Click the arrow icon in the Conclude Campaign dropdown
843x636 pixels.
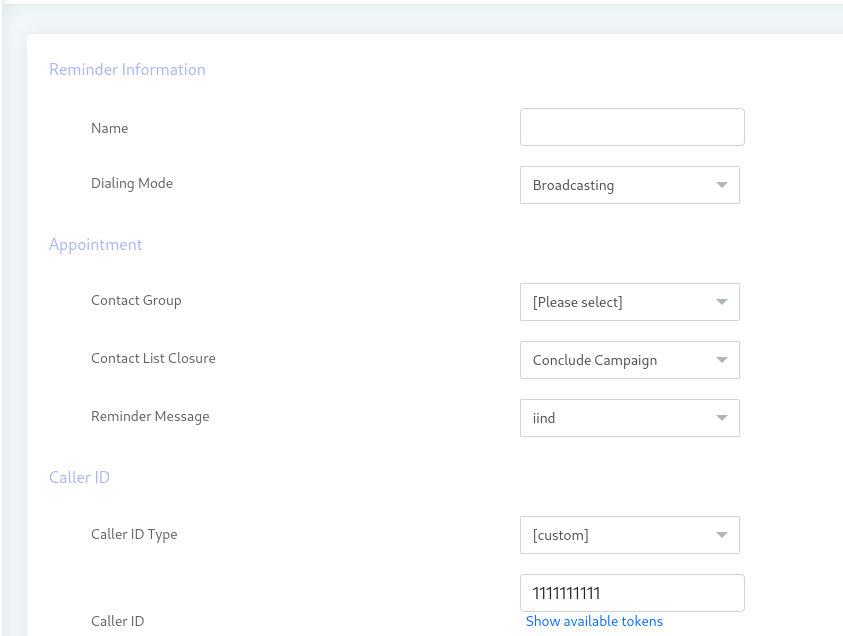722,360
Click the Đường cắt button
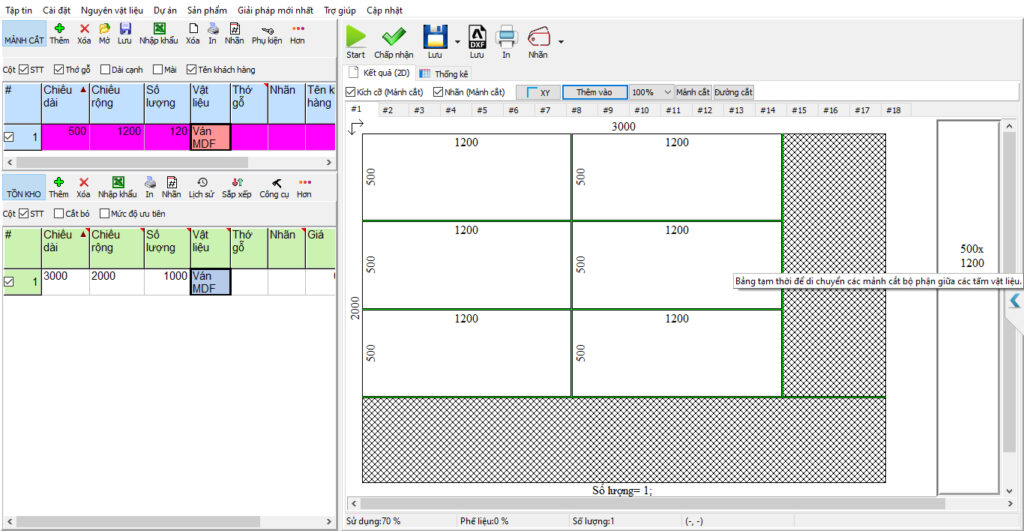The image size is (1024, 531). point(733,92)
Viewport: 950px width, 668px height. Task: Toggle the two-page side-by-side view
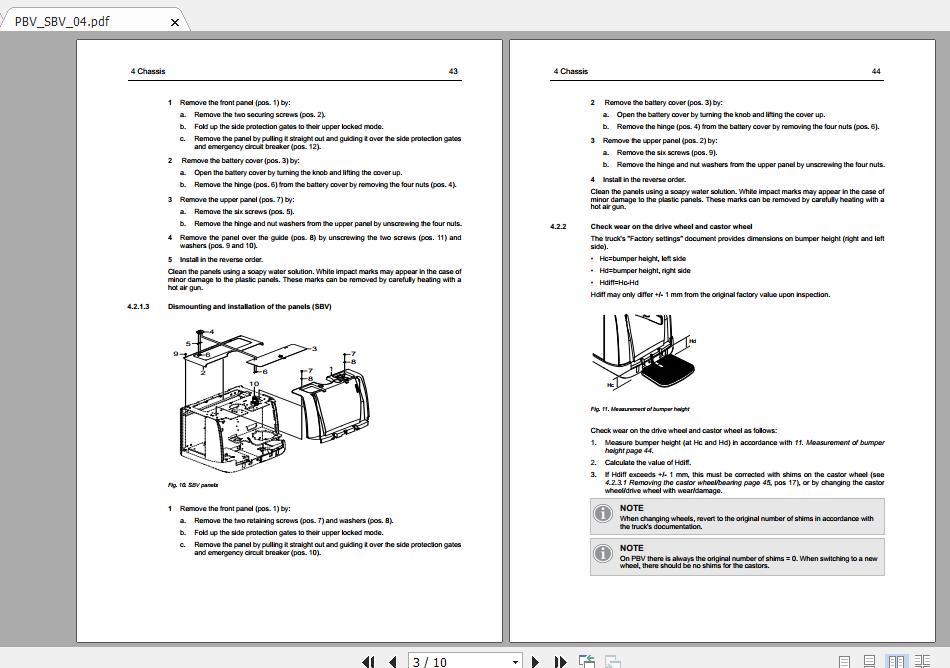[897, 661]
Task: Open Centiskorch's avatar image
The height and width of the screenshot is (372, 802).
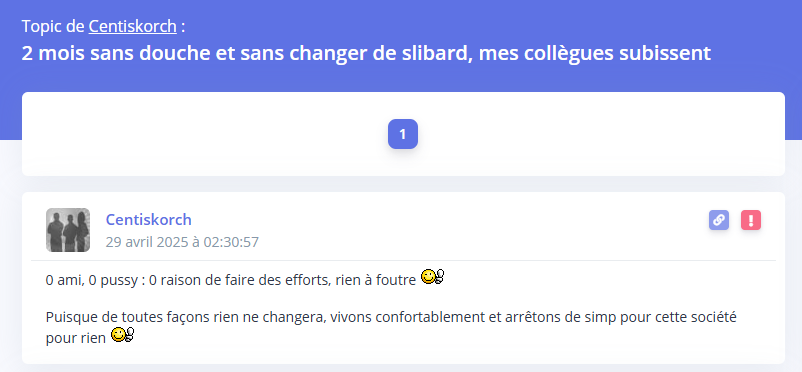Action: [x=68, y=230]
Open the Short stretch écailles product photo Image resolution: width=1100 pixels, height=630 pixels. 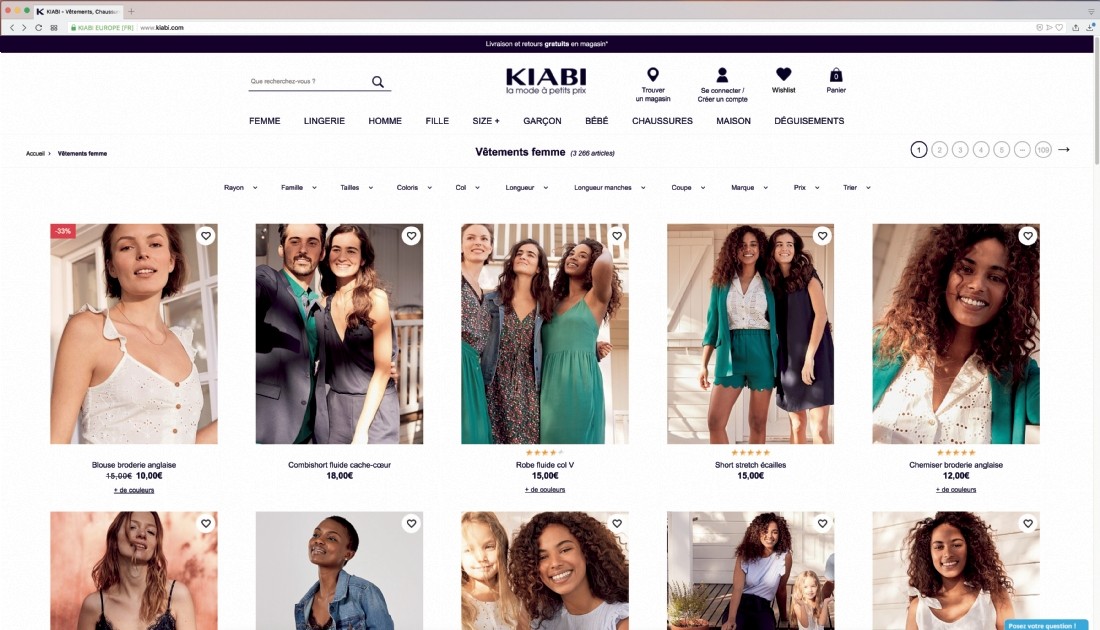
+ + +
◆ **Instructions for the task**
Every line above should be transcribed word for word; leave the pictures out.

◆ **Task solution**
Click the arrow icon in the Conclude Campaign dropdown
843x636 pixels.
722,360
Click the Đường cắt button
The image size is (1024, 531). point(733,92)
Viewport: 950px width, 668px height. Task: Toggle the two-page side-by-side view
[897, 661]
Task: Open Centiskorch's avatar image
The height and width of the screenshot is (372, 802).
Action: [x=68, y=230]
Open the Short stretch écailles product photo Image resolution: width=1100 pixels, height=630 pixels. 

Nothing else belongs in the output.